To conclude, there are distinctive elements of Mandarin that warrant systematic investigation of Mandarin acquisition as a complement to the vast body of research conducted on the acquisition of Indo-European languages such as English, French, and Spanish. The presence of a tone system and different links between vowels/consonants and the lexicon (see Wiener & Turnbull, 2016) serve as distinguishing properties of Mandarin compared with English that may lead us to hypothesize a distinct course of language acquisition to that charted for English. Empirical research conducted in each of these areas suggests that language acquisition may operate under different constraints for Mandarin as compared to English.
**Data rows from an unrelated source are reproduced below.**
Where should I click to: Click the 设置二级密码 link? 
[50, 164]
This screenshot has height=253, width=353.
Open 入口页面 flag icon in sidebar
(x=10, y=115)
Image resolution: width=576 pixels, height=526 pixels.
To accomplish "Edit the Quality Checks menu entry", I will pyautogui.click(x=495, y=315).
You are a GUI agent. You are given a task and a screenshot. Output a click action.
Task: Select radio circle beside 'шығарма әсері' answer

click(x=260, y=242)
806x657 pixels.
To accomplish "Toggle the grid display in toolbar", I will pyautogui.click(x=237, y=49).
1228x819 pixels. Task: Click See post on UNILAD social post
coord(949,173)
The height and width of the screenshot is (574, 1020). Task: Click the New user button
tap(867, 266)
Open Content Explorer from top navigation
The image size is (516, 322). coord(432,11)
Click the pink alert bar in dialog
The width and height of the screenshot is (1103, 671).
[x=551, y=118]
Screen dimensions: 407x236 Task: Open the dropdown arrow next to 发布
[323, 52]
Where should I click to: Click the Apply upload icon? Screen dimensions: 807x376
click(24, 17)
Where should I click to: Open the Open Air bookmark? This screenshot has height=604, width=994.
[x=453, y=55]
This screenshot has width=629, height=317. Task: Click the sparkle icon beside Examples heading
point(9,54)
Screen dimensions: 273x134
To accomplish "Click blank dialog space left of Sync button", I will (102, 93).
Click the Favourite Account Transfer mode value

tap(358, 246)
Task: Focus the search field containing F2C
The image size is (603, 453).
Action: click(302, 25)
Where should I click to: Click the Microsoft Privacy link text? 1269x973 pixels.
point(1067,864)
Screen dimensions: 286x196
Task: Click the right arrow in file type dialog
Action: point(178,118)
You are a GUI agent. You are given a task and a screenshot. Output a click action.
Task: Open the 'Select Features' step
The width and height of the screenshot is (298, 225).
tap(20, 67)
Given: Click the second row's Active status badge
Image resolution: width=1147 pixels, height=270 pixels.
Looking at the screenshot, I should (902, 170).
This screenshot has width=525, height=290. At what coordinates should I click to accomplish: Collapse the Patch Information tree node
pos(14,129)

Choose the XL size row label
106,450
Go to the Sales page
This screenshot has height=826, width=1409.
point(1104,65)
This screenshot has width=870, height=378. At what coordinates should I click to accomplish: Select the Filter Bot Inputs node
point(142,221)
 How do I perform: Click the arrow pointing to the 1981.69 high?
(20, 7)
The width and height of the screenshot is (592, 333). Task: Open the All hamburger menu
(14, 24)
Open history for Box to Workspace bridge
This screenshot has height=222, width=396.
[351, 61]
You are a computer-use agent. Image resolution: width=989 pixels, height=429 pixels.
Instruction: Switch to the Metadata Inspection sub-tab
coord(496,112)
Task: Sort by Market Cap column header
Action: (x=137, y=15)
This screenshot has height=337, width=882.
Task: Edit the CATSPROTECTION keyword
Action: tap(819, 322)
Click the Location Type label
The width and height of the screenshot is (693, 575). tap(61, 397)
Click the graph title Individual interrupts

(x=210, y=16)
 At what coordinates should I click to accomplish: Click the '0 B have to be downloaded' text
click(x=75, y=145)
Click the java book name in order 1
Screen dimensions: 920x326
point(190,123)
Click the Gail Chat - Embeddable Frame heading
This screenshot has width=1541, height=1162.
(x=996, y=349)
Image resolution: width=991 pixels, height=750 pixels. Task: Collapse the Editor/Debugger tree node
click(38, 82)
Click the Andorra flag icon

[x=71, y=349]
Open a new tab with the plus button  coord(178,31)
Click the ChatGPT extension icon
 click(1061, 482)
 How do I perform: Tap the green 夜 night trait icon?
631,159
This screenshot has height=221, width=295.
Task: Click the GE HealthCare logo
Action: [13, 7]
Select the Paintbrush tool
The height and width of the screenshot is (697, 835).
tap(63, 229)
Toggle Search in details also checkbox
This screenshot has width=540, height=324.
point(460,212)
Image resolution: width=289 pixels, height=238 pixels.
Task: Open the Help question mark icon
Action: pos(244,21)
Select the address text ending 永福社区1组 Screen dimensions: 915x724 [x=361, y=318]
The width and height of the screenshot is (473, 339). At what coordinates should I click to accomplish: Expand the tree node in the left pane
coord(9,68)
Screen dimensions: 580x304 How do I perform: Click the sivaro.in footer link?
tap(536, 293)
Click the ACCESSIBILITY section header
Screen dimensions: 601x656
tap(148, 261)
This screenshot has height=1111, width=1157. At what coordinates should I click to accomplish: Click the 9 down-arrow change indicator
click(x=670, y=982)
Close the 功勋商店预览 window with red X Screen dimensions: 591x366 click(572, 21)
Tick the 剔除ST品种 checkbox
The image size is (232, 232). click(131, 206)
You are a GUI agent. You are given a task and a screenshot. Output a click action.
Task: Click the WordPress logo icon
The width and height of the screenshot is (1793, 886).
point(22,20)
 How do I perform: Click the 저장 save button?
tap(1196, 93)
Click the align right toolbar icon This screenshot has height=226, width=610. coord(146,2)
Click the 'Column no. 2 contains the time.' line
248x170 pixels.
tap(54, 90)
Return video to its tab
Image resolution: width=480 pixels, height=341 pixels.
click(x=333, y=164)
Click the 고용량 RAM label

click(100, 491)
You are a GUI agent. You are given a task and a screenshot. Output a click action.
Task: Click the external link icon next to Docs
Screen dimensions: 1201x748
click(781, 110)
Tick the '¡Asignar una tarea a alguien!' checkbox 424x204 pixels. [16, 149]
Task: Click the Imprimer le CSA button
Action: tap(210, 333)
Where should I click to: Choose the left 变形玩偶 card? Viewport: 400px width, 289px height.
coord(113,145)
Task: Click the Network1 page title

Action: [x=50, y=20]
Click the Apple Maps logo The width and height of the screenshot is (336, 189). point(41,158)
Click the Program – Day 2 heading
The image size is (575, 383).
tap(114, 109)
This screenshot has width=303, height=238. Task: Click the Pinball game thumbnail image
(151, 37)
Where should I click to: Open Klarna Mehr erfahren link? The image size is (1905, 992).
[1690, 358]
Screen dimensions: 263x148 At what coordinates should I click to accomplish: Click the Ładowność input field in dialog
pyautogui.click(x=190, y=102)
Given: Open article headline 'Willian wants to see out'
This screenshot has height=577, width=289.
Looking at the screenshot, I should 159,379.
Continued efforts to understand language-specific pathways to proficiency are integral to the development and refinement of models and theories of early language development. Such models and theories often promise to describe universals in development and do not limit their putative scope to the acquisition of specific language communities from which they draw participants. Further research aimed at expanding the evidence basis on the early acquisition of Mandarin and of other language families beyond Romance and Germanic languages could potentially expand existing and future models of early language acquisition in significant ways.